Although Choosing Wisely does not formally include health plans in the initiative, many healthcare executives say they've promoted awareness of the initiative to network providers and in some cases have created their own evidence-based guidelines and recommendations to guide care and reduce unnecessary tests or procedures.
"I think that's sort of a key piece we've learned in recent years that even with aligned financial incentives that physicians really don't have the time and in some places the wherewithal to actually mine data to identify where they should focus their efforts," Nash says.
CDPHP has instituted specific programs to guide utilization of areas of healthcare that are associated with high cost and high variation, such as high-tech imaging procedures.
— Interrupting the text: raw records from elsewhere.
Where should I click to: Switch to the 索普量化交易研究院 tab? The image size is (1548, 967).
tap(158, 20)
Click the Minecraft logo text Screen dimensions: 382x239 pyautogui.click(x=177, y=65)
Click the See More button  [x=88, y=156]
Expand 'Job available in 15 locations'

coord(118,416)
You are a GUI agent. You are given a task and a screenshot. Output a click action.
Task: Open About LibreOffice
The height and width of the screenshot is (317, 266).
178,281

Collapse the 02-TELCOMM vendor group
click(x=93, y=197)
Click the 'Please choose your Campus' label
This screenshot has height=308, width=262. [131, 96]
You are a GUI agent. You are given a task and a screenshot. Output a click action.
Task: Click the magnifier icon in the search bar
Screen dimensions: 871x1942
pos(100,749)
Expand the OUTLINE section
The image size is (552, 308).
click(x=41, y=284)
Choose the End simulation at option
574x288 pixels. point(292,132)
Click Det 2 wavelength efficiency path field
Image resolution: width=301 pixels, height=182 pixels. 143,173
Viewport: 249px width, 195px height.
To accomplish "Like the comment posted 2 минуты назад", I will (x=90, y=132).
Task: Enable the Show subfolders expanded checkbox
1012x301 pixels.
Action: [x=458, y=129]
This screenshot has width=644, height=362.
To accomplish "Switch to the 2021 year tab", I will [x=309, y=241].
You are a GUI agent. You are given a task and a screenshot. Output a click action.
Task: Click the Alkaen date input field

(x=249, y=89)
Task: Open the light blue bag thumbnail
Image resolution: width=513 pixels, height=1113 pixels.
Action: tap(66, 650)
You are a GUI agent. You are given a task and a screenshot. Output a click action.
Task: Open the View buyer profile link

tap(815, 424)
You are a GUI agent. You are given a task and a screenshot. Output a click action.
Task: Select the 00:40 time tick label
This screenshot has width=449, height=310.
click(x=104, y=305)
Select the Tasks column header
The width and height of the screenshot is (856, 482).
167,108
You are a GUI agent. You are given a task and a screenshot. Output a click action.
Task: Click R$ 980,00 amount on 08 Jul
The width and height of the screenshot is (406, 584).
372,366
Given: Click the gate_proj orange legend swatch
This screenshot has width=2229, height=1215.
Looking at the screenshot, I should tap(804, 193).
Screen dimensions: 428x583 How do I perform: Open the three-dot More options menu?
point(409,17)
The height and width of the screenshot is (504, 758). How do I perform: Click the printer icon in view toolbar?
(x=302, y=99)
They also run a medical therapy management program to highlight the latest pharmaceutical studies and findings with network physicians.
"So we at the plan here have invested heavily in our informatics capabilities in recent years so now we can go out and really give targeted information to specific practices to say listen in the area of pharmaceuticals for example, these are the four drugs we want you to handle differently because according to the data and the existing guidelines it seems that you are in variation with what the rest of the medical community is doing," Nash says.
Placing a greater emphasis on the latest medical evidence can increase buy-in from physicians and aid in patient discussions.
"For me, if I am a patient, I am going to rely on that physician's judgment with that evidence-based medicine to create the best care protocol for me, but in doing that you just eliminated lots of variation, you've created a high quality environment and you know the other thing is, which is a byproduct to all of that, is you've reduced your cost," Fifer says.
Health plan executives say provider report cards or rating systems can also be an effective way to get providers and physicians to think differently about how they provide care in the future.
"Physicians are motivated by being compared to standards and other physicians because we all want to do well and we all want to be perceived as high quality and high value," Kasuba says. "So, we've found also that by bringing that information out to our providers to show what some people would call practice pattern variation and allowing them to work that through with themselves and with us supporting that also changes the way they do things."
Payers and providers may already be taking steps to reduce waste in the healthcare system, but experts say it's also important to note that meaningful change won't happen overnight.
"It is important that as we look at this whether we are calling it waste or inefficiency, really what we are talking about is a redesign of the healthcare delivery system and this is going to take some time to do it in a way that it is really providing the most care for the most individuals," Kasuba says.
Jill Sederstrom is a freelance writer based in Kansas City.